A film strip image of Marian Anderson.

Four years ago, SJU alum Bill Nicoletti ’86, ’10 (MBA) began his deep dive into the story of Philadelphia native Marian Anderson, one of the most celebrated vocalists of the 20th Century.

Nicoletti first became inspired by Anderson after attending the Marian Anderson Awards Gala in 2014. With over 25 years in the film industry, Nicoletti immediately identified Anderson’s as a story that needed to be told.

“She is Jackie Robinson for the arts,” Nicoletti suggests. “[She] faced hostility the likes of which we can’t comprehend. Her perseverance, combined with her talent, took her to the international stage.”

Originally from Philadelphia, Nicoletti is now living in Wilmington, Delaware with Hawk Mate Liz (Burns) Nicoletti ’91 and their four children. He directed and produced this documentary, Once in a Hundred Years: The Life and Legacy of Marian Anderson, with Going the Distance Films, a company he founded in 2015. While Going the Distance Films is well known for a diverse range of award-winning commercial projects, Nicoletti set out on this venture with the ultimate goal of bringing Anderson’s most iconic moments to light.

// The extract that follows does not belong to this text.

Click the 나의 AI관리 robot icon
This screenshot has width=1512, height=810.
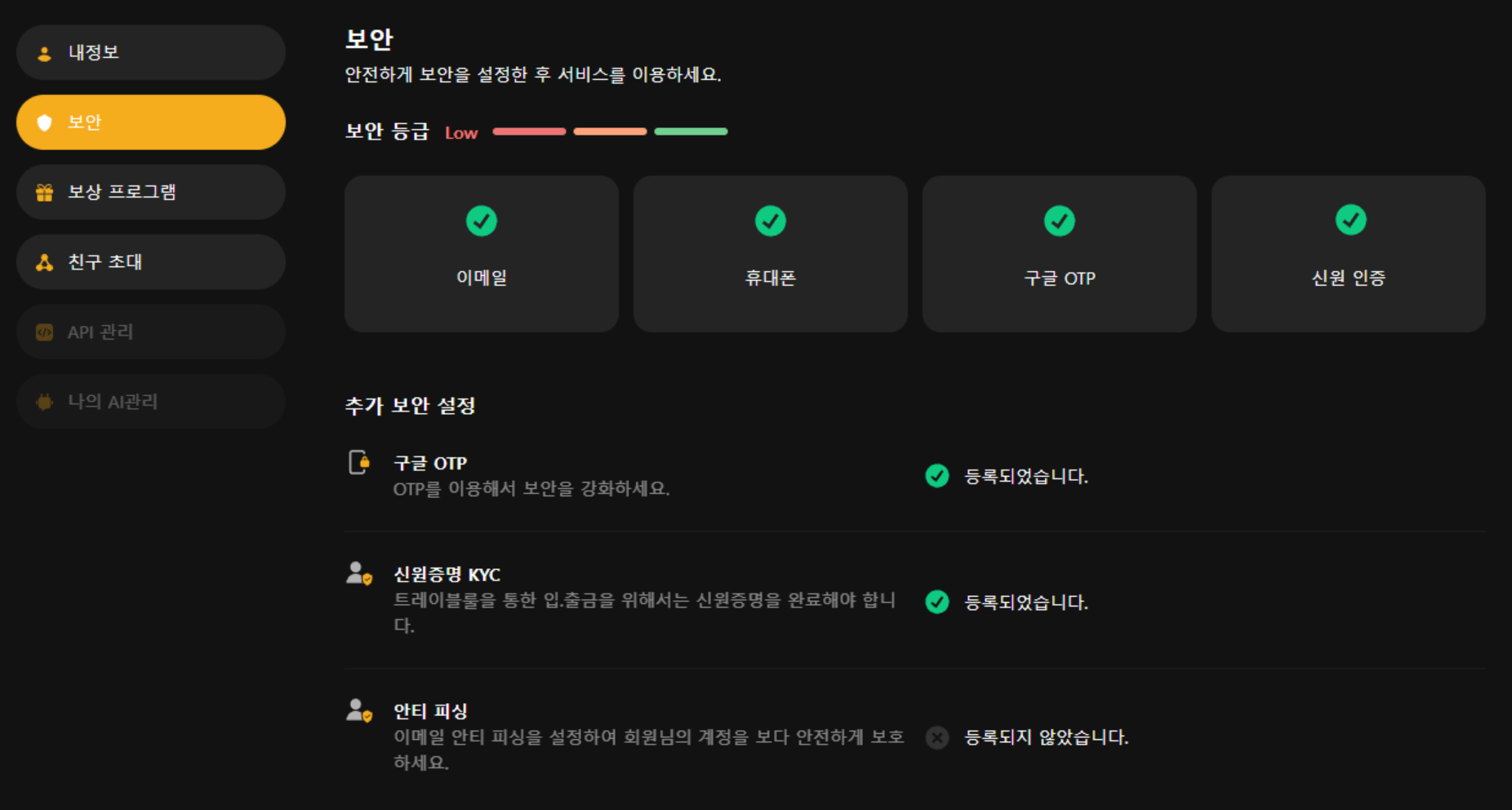(x=45, y=402)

After spending his first five years after graduating from SJU as a freelance tape editor, Nicoletti founded Visual Innovations at the legendary recording studio Sigma Sound Studios in 1991.

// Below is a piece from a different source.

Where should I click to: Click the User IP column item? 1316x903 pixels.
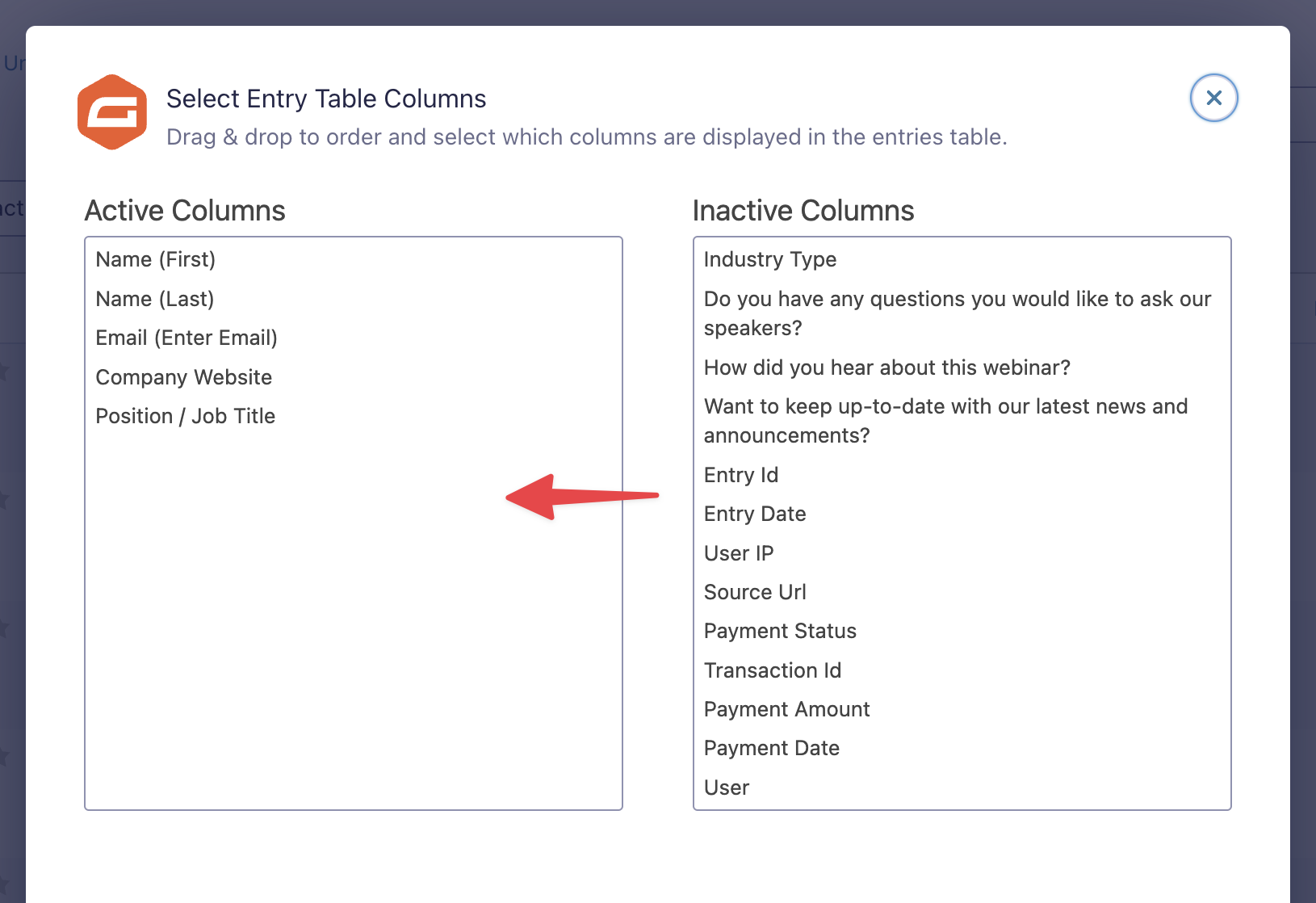coord(739,553)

“We do a good deal of branding campaigns and television commercials — we’re currently working on The Philadelphia Zoo's spring and summer promotions. The Marian Anderson film is a true passion project for me,” insists Nicoletti. “As Americans, we have seen pictures and heard stories about the civil rights movement. We know about Harriet Tubman, Frederick Douglass and Rosa Parks. We know the events of Selma and Montgomery and the stories of Dr. King and Malcolm X. But many of us have never been told [this] story … of a young girl from South Philadelphia who, armed with only a voice, fought to break down one of the most daunting barriers for black Americans in the 1930s — the classical music stage.”

Bill Nicoletti


Marian Anderson skyrocketed to a place of quasi-political power in 1939 after courageously performing in front of the Lincoln Memorial. The Daughters of the American Revolution (D.A.R.) refused to let Anderson perform at Constitution Hall that evening, causing First Lady Eleanor Roosevelt to resign from the D.A.R. and give permission for the concert on the Washington Mall. Harold Ickes, then-Secretary of the Interior, famously introduced Anderson to more than 75,000 onlookers by announcing, “In this great auditorium under the sky, all of us are free.”

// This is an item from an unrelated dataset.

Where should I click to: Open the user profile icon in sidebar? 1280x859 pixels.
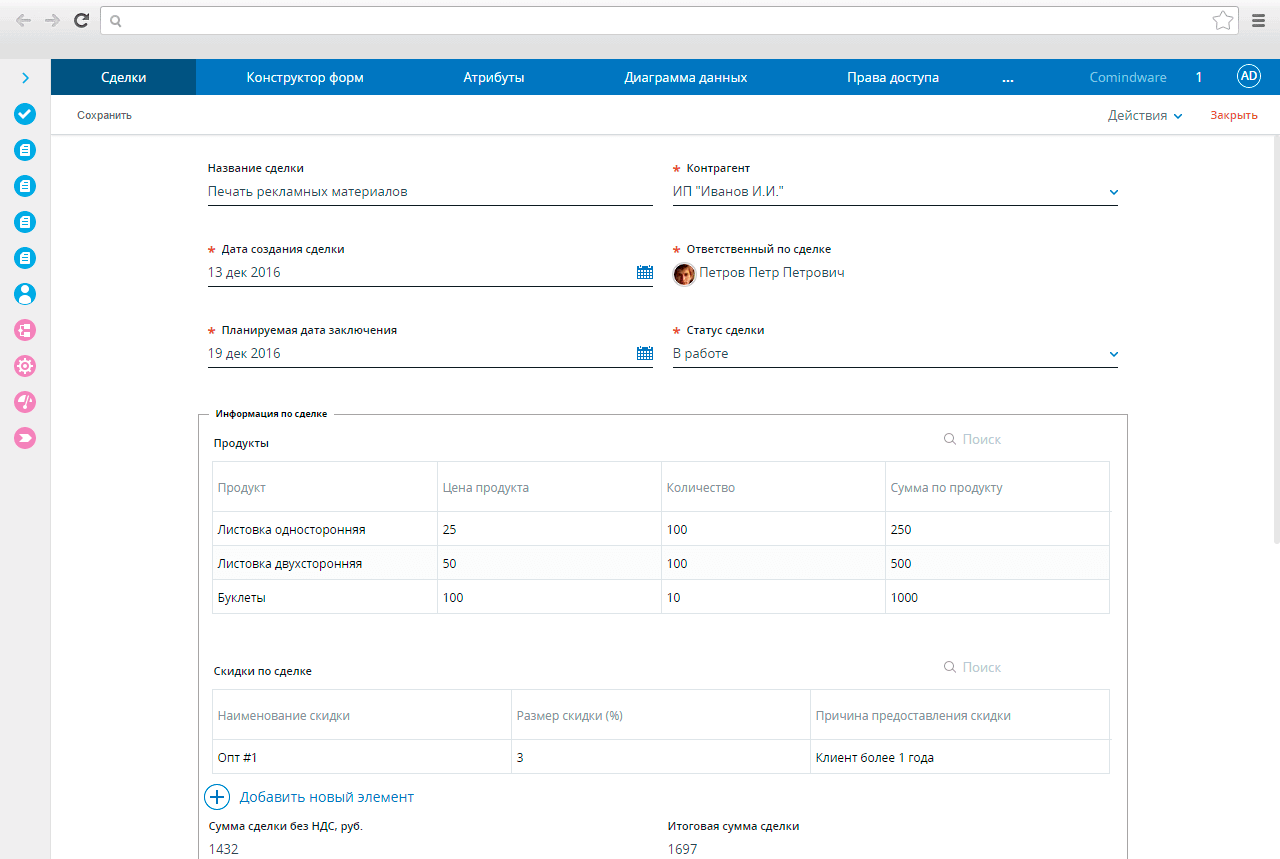tap(25, 294)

Nicoletti and his team spent countless hours combing through archival footage, news clippings and audio that was then used to weave together the final product with on-camera interviews. These interviews detail the impact Anderson’s journey had on the personal and professional lives of notable figures like Grammy award-winning musician Bill Jolly and SJU’s own Brent Smith, Ph.D., professor of marketing in the Haub School of Business.

A true Hawk, Nicoletti wholly identified with Anderson’s Jesuit nature. “She became a person for others,” he asserts. "Hers is an incredible story that needs to be shared with people of all ages and all backgrounds. The immense amount of interest we’ve seen from different people and organizations has given real magnitude to Marian Anderson’s important and inspiring journey.”

While Once in a Hundred Years enjoyed its premiere at The Kimmel Center in late February, Nicoletti is already on to his next project: another music documentary titled The Sound of Philadelphia. Having already signed big names like John Legend and The Roots member James Poyser to producer roles for this film, Nicoletti looks forward to the continued success of his passion projects.

“These films aren’t just about the music, but the personal stories of the artists and events taking place that helped shape the music,” Nicoletti explains. “I think it’s safe to say that, if anything, people will love the soundtracks.”

Emmalee Eckstein is SJU's associate director of communications.